47 Pages, Single-Spaced
Hermione Granger
Resigns from the Ministry
She didn't just resign. She submitted a 47-page letter with appendices A through Q, a bibliography in APA format, a 38-slide PowerPoint titled "Why You're All Failing," and a revised employee handbook she wrote on the Hogwarts Express.
[Note: What follows is an abridged version of Hermione's resignation letter. The full 47-page document, including footnotes, has been filed with the Ministry archives, the International Confederation of Wizards, and three separate libraries "for posterity."]
Dear Minister,
I am resigning from the Department of Magical Law Enforcement, effective at the conclusion of today's business hours (5:00 PM sharp — I will not be staying late, which will be a first). I have prepared this letter to ensure that my departure is documented with the thoroughness that this institution has consistently failed to apply to anything else.
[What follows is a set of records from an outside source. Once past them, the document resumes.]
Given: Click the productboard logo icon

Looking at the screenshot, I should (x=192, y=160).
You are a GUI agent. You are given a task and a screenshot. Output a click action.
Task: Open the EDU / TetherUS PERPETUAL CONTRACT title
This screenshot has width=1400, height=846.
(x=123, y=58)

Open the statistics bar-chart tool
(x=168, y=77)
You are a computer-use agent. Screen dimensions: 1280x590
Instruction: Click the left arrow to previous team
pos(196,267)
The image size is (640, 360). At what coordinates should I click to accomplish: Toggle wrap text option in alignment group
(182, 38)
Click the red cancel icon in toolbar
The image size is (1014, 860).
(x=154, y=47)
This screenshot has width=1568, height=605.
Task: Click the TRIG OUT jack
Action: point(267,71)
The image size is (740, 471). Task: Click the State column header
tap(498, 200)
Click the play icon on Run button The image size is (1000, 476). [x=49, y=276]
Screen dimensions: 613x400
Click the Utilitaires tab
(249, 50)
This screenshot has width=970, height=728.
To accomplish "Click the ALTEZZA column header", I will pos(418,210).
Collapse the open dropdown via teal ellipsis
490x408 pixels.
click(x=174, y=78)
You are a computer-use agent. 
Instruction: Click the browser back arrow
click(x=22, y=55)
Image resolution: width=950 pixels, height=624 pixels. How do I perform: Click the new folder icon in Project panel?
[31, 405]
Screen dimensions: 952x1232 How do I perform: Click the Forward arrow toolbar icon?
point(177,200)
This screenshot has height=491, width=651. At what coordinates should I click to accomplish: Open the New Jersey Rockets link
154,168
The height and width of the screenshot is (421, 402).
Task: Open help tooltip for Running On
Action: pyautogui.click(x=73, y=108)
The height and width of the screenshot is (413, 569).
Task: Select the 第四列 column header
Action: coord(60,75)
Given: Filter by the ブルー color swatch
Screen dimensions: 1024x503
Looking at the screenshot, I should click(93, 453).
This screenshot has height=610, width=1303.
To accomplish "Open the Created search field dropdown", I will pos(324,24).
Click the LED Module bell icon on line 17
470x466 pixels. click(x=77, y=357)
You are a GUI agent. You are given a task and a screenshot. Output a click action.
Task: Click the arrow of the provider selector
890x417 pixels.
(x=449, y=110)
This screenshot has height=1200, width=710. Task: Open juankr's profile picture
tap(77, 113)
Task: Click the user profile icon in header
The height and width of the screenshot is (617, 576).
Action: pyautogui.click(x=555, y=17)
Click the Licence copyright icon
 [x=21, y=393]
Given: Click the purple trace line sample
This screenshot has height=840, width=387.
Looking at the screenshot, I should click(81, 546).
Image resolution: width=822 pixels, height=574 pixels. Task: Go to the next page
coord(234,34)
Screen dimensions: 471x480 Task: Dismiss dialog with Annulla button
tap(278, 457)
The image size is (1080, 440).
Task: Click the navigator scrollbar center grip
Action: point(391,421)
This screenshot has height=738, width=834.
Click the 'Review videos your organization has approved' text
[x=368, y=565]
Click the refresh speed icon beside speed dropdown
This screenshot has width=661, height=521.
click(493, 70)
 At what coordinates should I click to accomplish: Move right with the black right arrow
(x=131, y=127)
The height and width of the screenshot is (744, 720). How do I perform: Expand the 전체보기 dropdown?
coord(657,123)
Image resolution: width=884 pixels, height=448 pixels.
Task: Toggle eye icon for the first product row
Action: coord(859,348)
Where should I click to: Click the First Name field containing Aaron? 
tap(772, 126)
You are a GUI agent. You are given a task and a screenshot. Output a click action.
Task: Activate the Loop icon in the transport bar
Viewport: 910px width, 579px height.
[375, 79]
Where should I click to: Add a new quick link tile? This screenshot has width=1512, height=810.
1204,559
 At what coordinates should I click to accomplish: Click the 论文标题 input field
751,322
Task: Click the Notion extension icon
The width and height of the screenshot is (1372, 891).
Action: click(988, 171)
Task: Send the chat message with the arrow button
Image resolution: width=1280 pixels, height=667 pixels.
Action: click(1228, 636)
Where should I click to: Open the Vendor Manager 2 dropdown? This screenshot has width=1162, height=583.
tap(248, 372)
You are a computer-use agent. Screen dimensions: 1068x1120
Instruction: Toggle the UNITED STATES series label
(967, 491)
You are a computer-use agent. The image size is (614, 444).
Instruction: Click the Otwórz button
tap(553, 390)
Before I enumerate my reasons for leaving, I want to acknowledge that I have genuinely tried. I have tried for years. I rewrote the filing system for the entire Department of Magical Creatures. Nobody asked me to do this. I did it on a Saturday. I also rewrote the Department of Mysteries' safety protocols after discovering that their emergency exit plan was literally a piece of parchment that said "run." Just the word "run." In Comic Sans. The magical equivalent of Comic Sans.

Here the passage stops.